Quem diria que, vinte e cinco anos após minha infecção pelo HIV, eu estaria escrevendo sobre isso sem o auxílio de um médium. As expectativas em julho de '89 eram as piores possíveis, não havia conhecimento sobre o assunto e muito menos um tratamento eficaz. Minha primeira perícia médica foi feita atrás de uma linha amarela que me colocava a dois metros e meio do perito e assistir minha imunidade declinar me fazia antever o mesmo fim de muitos amigos que se foram, não sem antes ficarem cegos, acamados, dependentes e perplexos em deixar a vida tão cedo.

Até que chegou minha vez, com cinco oportunistas seguidas, dentre elas uma pneumonia, três episódios de neurotoxoplasmose e, principalmente, uma candidíase que quase  me levou, reduzindo meu peso à metade e fazendo meu médico acreditar que eu estaria terminal.

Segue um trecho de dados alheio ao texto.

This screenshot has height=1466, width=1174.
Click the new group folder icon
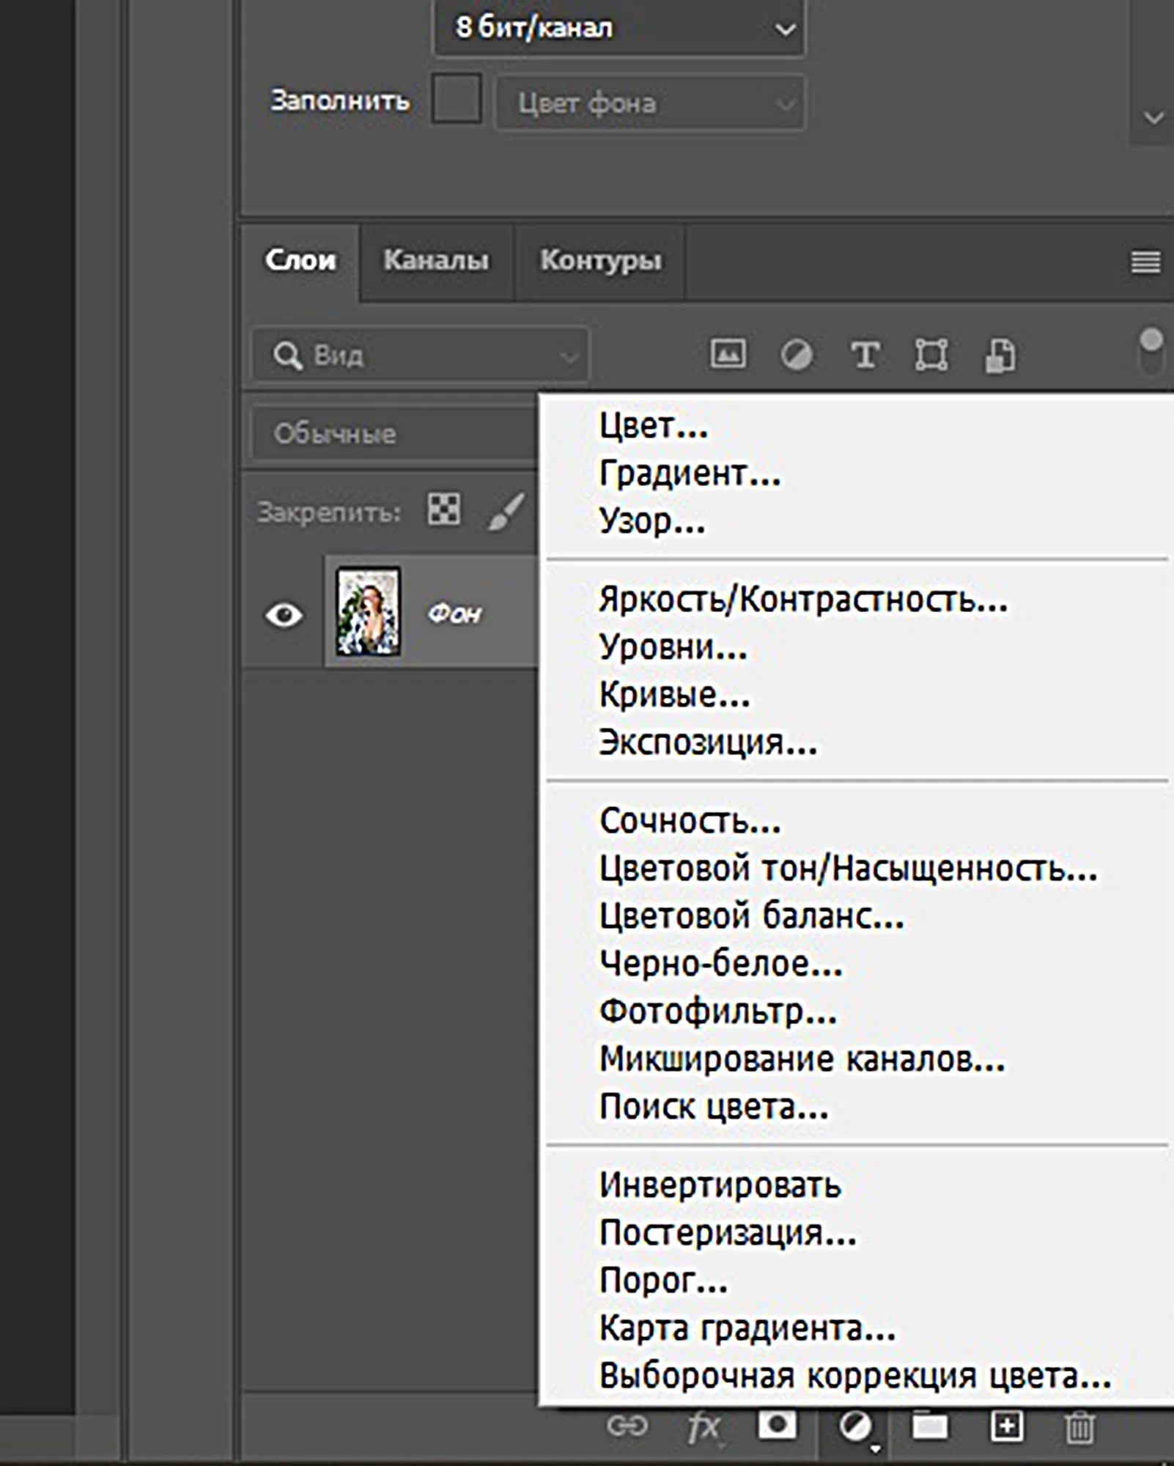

Contradizendo essa cruel certeza científica, a Vida mostrou que nada havia terminado, estava tudo apenas começando. O coquetel havia chegado e eu via uma sensível melhora em meus exames laboratoriais, ainda que não corresse, dançasse ou rebolasse como antigamente, por conta da seqüela das toxos. Nada havia terminado, como havia decretado o doctor, tudo estava apenas começando.

Beijar a boca da Morte e continuar vivo para contar para todo mundo não é tarefa fácil e eu havia conseguido, através do amor de minha família, de uma atenção especializada e dos avanços da ciência. Pouco a pouco restabelecia meu peso, minha saúde e minha vida social, quando outro fantasma apareceu, o dos efeitos colaterais. Por mais que me alimentasse, meu rosto e membros iam ficando chupadinhos e meus níveis de gordura no sangue atingiam patamares mais que preocupantes. Era a lipodistrofia, que veio seguida de osteoporose com fratura de fêmur, osteonecrose com instalação de prótese bilateral nos quadris, dois tumores com radioterapia e quimioterapia, além das vinte e três cirurgias a que fui submetido até hoje.

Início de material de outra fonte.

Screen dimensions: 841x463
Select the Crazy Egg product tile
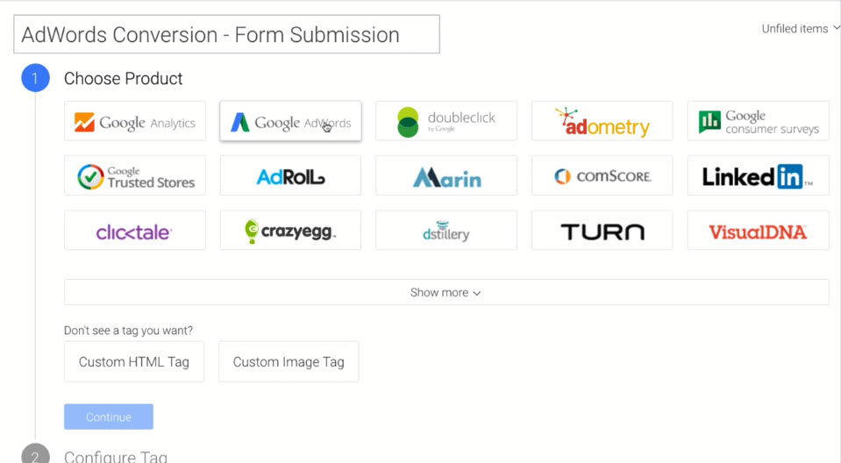290,231
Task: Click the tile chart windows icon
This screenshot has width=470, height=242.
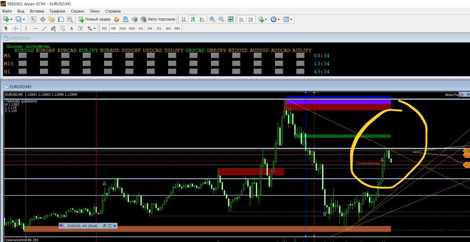Action: point(230,19)
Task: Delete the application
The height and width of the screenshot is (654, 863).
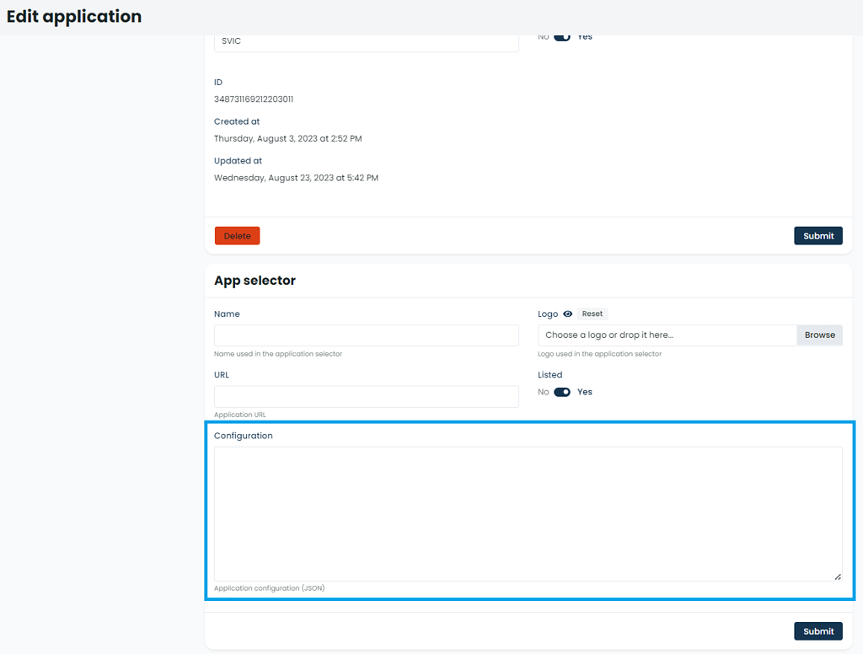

Mas o mais forte dos efeitos colaterais também me acometeu: a cidadania, que eu não tinha antes do HIV entrar em meu corpo, me possuir e mudar minha Vida por completo. Ao contrário dos casamentos convencionais, essa união começou na tristeza para depois atingir sua plenitude. Eu e outras pessoas com HIV de São Vicente fundamos a ONG Hipupiara, que capitaneou a luta pela atenção a efeitos colaterais no Brasil, que defendeu duas teses no Supremo Tribunal Federal e que sempre se manteve liberta de interesses escusos ou corporativos.

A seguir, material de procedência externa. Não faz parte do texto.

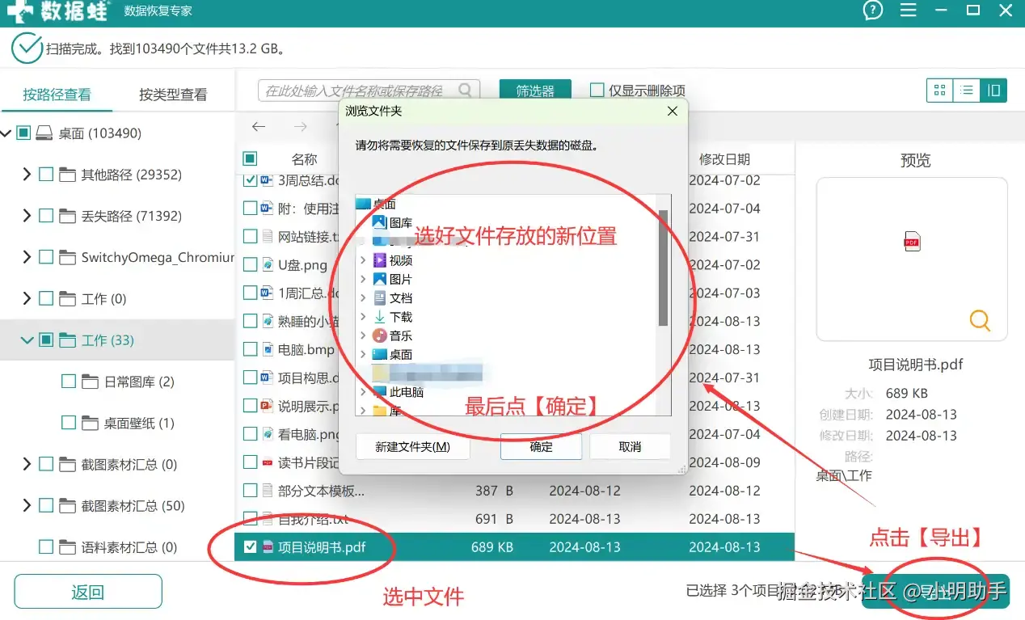Switch to thumbnail grid view
Viewport: 1025px width, 620px height.
(939, 91)
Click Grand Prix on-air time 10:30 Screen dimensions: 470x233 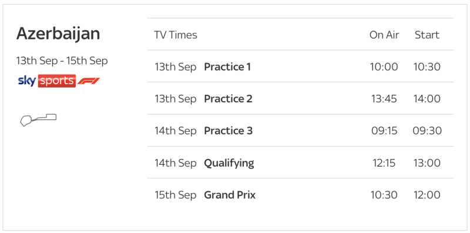pyautogui.click(x=384, y=195)
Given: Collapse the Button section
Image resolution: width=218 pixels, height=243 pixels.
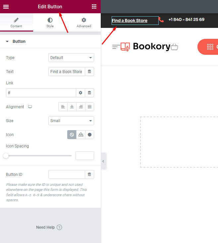Looking at the screenshot, I should pos(7,41).
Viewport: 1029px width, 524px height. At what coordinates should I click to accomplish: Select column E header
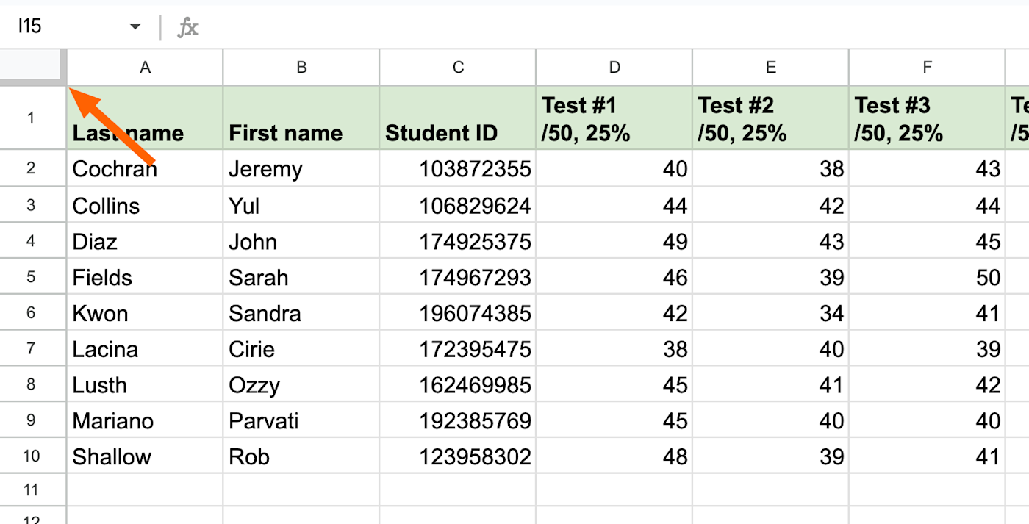[x=770, y=68]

Mas, acima disso tudo, a infecção pelo HIV me proporcionou a oportunidade de reescrever minha história, de mudar meus caminhos, de ser um humano melhor. Se hoje eu consigo dormir tranqüilo é porque o faço com orgulho do dia que tive e das atitudes que tomei. Pode parecer estranho, mas se houver um porteiro no Céu e ele me perguntar qual a melhor coisa que me aconteceu em Vida, não hesitarei em responder que foi ter me infectado com o HIV. Apesar de todas as dificuldades e de todas as perdas, foi ele que me tirou da mediocridade em que vivia e deu sentido à minha Vida.

Até que a Morte nos separe, seja a minha ou a dele.